## [Work item]
Turn the data from the line containing "Identify the location of leader-line-to-ok." up to and including the line containing "at (1052, 747)." into a Markdown table. Use the columns "No." and "Line," give each line its own numbered row, and leave out blank lines.

## [Collected data entries]
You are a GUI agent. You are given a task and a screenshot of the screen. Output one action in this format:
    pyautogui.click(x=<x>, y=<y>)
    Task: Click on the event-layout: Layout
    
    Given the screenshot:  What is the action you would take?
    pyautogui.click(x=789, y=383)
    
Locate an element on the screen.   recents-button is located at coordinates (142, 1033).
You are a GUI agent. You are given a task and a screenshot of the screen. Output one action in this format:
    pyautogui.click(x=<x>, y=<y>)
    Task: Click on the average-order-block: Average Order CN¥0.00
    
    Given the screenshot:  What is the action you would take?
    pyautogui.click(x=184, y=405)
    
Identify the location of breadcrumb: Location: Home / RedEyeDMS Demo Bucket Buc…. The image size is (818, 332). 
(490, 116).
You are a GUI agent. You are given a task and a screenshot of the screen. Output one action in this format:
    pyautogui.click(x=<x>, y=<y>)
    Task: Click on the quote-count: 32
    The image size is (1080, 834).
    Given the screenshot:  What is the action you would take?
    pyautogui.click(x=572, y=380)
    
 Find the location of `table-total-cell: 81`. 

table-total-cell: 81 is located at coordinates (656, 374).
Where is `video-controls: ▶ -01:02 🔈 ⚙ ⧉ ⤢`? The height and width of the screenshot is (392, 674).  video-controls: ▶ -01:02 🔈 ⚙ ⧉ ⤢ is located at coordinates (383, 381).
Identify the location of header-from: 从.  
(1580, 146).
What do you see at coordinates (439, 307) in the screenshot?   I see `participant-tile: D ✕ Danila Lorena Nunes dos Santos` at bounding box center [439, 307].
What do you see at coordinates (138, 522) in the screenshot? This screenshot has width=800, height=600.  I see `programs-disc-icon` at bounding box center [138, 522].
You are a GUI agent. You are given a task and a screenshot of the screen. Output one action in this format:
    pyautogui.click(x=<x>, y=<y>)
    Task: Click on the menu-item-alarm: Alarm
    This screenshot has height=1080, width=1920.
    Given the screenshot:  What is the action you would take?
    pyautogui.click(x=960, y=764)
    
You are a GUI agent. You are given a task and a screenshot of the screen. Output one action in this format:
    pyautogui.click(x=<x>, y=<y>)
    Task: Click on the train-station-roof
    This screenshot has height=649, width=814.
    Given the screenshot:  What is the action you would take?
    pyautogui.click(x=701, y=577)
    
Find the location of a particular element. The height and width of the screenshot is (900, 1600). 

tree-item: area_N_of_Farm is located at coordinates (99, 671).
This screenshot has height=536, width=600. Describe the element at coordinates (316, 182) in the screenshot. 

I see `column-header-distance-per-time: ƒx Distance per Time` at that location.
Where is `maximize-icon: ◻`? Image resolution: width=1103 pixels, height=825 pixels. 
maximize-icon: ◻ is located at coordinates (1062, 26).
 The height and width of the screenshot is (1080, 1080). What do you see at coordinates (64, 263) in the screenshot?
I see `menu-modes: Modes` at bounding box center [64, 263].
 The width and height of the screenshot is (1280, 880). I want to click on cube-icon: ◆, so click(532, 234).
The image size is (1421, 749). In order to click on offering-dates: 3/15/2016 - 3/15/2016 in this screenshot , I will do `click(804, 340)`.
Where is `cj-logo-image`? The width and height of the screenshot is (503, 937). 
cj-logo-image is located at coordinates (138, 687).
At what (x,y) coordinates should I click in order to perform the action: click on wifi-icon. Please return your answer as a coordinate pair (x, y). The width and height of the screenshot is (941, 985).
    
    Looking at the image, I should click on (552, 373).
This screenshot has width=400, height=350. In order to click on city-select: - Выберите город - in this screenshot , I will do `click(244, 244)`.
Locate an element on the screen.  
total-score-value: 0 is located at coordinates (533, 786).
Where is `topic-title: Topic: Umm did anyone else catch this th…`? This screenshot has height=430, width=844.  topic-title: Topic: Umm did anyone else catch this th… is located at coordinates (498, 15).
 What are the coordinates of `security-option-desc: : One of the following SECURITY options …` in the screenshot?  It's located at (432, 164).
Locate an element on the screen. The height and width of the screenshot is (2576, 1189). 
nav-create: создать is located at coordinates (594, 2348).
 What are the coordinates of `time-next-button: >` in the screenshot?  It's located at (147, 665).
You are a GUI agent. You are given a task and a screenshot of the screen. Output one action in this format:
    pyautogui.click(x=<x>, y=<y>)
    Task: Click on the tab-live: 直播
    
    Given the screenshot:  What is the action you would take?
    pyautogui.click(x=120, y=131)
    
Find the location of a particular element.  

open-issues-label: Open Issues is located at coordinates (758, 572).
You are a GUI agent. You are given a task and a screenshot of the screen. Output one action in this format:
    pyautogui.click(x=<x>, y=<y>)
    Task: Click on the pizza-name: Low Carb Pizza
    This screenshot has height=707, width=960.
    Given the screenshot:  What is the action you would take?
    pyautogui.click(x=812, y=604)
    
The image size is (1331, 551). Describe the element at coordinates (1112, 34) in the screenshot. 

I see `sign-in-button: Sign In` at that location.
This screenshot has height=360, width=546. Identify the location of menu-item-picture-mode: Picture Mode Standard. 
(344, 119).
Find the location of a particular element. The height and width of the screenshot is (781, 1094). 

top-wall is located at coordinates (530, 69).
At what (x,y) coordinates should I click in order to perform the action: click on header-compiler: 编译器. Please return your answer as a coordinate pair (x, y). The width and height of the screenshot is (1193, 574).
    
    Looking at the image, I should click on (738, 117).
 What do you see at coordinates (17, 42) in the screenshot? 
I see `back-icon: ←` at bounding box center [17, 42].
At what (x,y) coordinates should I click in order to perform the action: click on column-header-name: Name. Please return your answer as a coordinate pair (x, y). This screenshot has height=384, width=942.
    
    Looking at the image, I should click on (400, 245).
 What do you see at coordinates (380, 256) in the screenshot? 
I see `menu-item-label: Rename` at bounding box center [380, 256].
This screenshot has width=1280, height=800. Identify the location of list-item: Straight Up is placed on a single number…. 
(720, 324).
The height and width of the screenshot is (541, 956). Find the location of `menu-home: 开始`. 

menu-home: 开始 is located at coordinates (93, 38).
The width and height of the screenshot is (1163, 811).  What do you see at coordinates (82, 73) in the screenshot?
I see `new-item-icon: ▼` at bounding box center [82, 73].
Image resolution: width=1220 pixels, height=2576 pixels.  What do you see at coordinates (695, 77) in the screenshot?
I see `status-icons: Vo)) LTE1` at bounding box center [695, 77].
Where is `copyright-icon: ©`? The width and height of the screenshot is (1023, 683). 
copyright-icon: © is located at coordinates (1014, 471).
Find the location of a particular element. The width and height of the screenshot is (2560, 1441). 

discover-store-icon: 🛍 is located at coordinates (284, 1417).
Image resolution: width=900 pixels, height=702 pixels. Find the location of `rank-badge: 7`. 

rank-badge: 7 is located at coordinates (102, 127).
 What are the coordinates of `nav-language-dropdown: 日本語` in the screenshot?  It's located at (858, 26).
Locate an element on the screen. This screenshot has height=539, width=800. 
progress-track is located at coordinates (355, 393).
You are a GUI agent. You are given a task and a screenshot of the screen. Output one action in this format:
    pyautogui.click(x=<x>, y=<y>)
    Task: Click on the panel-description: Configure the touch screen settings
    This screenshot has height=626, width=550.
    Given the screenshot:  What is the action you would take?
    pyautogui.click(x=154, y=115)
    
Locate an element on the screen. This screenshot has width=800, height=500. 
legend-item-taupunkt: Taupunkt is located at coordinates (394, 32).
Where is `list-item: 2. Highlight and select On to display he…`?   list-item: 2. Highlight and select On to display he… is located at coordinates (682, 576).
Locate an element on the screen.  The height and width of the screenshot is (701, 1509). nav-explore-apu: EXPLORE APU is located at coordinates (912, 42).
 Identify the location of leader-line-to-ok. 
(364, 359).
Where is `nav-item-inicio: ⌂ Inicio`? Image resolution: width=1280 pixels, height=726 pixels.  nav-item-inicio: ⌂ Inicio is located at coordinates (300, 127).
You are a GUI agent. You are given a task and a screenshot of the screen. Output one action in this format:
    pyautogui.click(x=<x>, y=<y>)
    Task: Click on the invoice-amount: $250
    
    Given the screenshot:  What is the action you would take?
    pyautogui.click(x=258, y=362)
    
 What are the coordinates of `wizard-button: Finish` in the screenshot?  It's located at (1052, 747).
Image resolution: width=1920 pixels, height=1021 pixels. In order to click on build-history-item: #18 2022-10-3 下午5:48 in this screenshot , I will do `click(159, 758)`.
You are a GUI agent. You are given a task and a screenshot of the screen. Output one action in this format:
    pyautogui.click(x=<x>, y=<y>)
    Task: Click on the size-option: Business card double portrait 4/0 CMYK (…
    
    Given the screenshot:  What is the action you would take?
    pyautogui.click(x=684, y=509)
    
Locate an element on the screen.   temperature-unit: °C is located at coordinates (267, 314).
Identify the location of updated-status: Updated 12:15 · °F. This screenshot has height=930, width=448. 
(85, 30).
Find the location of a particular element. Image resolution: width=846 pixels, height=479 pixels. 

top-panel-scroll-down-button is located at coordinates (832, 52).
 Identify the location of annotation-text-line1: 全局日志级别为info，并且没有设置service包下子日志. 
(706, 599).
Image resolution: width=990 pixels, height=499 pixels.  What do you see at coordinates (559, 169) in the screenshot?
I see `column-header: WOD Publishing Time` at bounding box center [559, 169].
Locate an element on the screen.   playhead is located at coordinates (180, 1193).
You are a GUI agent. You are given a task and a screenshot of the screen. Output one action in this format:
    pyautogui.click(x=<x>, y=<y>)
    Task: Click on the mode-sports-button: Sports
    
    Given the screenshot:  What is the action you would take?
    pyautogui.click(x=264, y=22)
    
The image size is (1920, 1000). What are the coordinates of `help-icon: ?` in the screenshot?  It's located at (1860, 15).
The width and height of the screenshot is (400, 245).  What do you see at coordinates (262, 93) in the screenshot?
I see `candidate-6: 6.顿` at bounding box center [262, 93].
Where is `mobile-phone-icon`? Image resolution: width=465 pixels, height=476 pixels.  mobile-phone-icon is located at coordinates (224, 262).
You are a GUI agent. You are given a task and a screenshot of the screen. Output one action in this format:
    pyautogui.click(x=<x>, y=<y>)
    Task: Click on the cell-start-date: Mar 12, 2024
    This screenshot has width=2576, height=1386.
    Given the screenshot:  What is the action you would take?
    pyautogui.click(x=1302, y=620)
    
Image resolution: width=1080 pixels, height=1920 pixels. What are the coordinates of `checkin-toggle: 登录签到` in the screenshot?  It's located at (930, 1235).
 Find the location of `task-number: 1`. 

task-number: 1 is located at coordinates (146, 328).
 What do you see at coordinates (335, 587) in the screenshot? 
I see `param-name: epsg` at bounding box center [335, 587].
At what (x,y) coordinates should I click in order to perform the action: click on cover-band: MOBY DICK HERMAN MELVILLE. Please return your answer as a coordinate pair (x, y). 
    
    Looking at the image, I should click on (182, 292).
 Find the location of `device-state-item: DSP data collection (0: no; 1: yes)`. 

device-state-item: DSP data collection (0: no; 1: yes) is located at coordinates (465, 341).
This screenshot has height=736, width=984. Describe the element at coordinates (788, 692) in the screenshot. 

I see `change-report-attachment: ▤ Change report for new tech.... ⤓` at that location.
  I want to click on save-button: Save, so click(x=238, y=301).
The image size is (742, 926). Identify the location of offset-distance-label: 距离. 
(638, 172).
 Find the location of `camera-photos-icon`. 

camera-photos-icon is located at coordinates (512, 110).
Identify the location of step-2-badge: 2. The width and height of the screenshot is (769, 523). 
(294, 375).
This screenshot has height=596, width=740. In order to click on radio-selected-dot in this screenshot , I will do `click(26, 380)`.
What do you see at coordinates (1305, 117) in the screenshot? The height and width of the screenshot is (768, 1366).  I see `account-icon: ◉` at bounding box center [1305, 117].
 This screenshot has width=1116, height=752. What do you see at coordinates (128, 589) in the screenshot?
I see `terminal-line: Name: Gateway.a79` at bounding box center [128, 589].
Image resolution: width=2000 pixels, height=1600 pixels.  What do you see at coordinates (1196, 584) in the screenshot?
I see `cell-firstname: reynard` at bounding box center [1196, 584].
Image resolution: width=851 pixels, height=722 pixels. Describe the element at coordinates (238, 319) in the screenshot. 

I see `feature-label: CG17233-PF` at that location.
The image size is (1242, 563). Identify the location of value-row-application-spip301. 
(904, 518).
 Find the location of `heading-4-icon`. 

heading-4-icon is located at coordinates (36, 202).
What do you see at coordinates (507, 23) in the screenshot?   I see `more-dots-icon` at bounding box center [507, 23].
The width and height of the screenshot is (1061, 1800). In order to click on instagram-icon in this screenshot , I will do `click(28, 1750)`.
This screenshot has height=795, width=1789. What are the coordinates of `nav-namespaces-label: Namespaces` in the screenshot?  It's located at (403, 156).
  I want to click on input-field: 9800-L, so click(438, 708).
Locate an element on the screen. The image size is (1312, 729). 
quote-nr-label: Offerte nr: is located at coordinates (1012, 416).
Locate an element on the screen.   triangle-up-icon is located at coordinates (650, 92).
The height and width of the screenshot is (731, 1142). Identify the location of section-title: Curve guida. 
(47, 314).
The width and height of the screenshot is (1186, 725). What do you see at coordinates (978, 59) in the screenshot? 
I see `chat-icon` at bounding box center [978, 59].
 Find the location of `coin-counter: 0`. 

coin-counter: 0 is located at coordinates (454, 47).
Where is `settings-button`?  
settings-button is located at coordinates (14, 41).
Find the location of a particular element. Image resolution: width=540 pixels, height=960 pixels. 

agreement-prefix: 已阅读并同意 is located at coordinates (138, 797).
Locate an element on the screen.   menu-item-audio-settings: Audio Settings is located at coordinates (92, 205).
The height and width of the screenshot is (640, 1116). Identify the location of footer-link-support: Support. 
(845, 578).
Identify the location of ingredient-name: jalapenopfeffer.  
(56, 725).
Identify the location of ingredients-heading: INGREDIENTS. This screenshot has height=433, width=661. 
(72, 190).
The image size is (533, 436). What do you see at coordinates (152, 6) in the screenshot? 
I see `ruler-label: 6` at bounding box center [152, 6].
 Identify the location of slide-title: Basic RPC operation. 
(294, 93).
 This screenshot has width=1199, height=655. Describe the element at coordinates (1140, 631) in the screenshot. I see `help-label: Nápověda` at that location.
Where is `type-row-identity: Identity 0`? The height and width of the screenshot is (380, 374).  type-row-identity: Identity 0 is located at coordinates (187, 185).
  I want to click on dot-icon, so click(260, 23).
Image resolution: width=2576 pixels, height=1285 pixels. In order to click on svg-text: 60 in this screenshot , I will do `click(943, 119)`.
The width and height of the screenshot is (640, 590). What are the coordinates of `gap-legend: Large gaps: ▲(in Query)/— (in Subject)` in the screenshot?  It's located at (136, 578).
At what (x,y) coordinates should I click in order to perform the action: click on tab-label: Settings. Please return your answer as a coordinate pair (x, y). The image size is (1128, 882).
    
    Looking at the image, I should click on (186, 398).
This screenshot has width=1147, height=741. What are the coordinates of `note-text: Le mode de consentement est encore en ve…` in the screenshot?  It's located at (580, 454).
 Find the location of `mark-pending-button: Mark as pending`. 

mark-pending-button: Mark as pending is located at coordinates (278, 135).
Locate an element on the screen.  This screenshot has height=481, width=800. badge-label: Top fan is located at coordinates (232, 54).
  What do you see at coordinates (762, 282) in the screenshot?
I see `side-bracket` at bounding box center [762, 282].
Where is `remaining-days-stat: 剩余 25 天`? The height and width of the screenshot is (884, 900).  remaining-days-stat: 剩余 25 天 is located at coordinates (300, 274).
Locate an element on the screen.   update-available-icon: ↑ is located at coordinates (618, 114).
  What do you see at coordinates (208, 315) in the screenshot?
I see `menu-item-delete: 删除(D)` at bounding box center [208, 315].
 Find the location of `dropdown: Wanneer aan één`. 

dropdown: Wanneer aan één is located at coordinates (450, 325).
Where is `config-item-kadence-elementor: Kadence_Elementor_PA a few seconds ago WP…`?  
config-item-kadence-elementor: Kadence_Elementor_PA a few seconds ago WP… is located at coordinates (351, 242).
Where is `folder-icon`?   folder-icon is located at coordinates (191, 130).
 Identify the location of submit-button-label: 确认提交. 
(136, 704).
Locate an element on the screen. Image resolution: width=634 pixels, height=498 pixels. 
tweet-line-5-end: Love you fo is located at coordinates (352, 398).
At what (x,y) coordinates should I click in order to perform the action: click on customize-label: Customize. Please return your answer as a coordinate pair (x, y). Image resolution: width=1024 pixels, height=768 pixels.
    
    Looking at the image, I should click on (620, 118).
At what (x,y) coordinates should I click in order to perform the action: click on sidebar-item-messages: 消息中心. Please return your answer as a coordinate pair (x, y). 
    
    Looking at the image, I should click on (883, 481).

## [Solution]
| No. | Line |
|---|---|
| 1 |  Identify the location of leader-line-to-ok.  |
| 2 | (364, 359). |
| 3 | Where is `nav-item-inicio: ⌂ Inicio`? Image resolution: width=1280 pixels, height=726 pixels.  nav-item-inicio: ⌂ Inicio is located at coordinates (300, 127). |
| 4 | You are a GUI agent. You are given a task and a screenshot of the screen. Output one action in this format: |
| 5 |     pyautogui.click(x=<x>, y=<y>) |
| 6 |     Task: Click on the invoice-amount: $250 |
| 7 |     Given the screenshot:  What is the action you would take? |
| 8 |     pyautogui.click(x=258, y=362) |
| 9 |  What are the coordinates of `wizard-button: Finish` in the screenshot?  It's located at (1052, 747). |